[Provided records]:
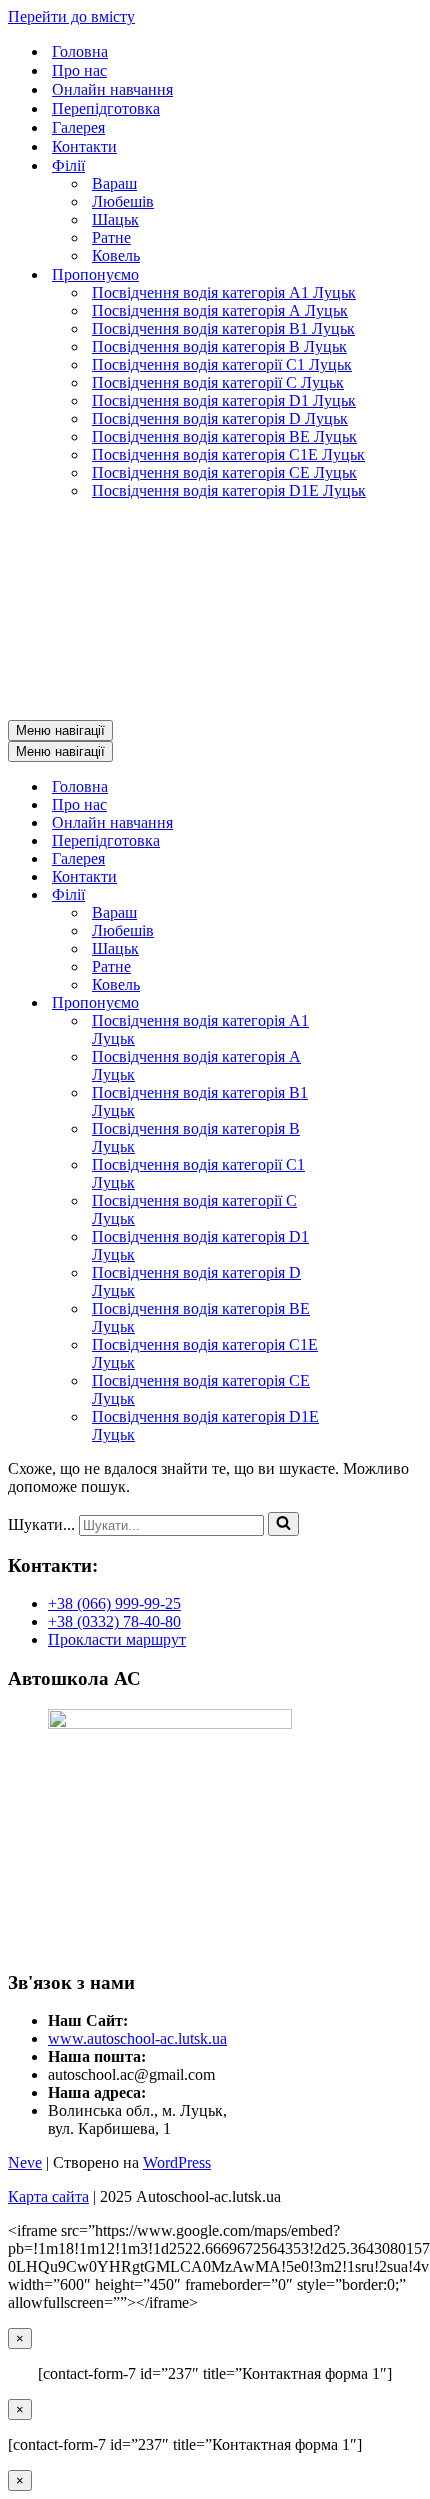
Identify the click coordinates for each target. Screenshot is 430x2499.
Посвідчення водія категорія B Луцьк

...

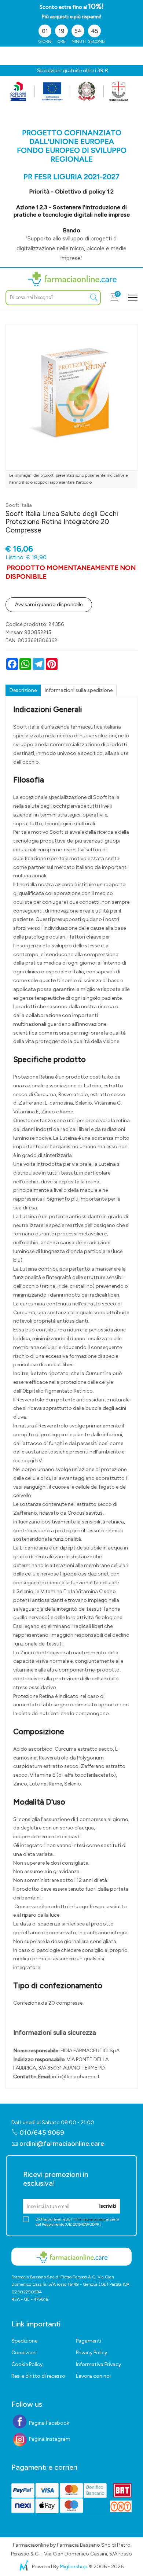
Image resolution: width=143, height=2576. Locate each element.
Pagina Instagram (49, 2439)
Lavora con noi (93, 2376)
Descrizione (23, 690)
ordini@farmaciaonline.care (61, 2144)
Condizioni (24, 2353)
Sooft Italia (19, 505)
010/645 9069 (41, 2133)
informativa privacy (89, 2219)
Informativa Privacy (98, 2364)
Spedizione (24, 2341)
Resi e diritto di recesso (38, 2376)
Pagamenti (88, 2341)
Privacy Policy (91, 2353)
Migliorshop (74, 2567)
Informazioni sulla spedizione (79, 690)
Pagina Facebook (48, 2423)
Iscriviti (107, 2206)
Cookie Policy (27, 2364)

[Task directions]: Could you restate, word for word, the lines above from the one with "Identify the click" to the one with "Посвідчення водія категорія B Луцьк", both included?

[Exercise output]:
Identify the click coordinates for each target. Screenshot is 430x2499.
Посвідчення водія категорія B Луцьк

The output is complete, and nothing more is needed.